Turn the data into a numbered list, starting at its first line and ending at the line containing "Locate an element". Leave out any blank lines.

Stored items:
::::::::::

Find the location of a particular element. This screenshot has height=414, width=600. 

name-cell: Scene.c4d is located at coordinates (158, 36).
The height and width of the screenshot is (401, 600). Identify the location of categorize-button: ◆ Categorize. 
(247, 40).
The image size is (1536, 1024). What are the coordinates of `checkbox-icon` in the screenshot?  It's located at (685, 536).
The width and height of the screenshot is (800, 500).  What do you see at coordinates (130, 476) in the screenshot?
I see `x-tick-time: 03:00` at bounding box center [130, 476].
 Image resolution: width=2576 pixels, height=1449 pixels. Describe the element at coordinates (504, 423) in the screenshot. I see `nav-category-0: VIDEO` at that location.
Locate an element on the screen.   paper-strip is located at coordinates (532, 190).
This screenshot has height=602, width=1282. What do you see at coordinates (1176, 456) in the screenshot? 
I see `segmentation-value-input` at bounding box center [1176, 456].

::::::::::

EXPECTED ANSWER:
1. Find the location of a particular element. This screenshot has height=414, width=600. 
2. name-cell: Scene.c4d is located at coordinates (158, 36).
3. The height and width of the screenshot is (401, 600). Identify the location of categorize-button: ◆ Categorize. 
4. (247, 40).
5. The image size is (1536, 1024). What are the coordinates of `checkbox-icon` in the screenshot?  It's located at (685, 536).
6. The width and height of the screenshot is (800, 500).  What do you see at coordinates (130, 476) in the screenshot?
7. I see `x-tick-time: 03:00` at bounding box center [130, 476].
8.  Image resolution: width=2576 pixels, height=1449 pixels. Describe the element at coordinates (504, 423) in the screenshot. I see `nav-category-0: VIDEO` at that location.
9. Locate an element on the screen.   paper-strip is located at coordinates (532, 190).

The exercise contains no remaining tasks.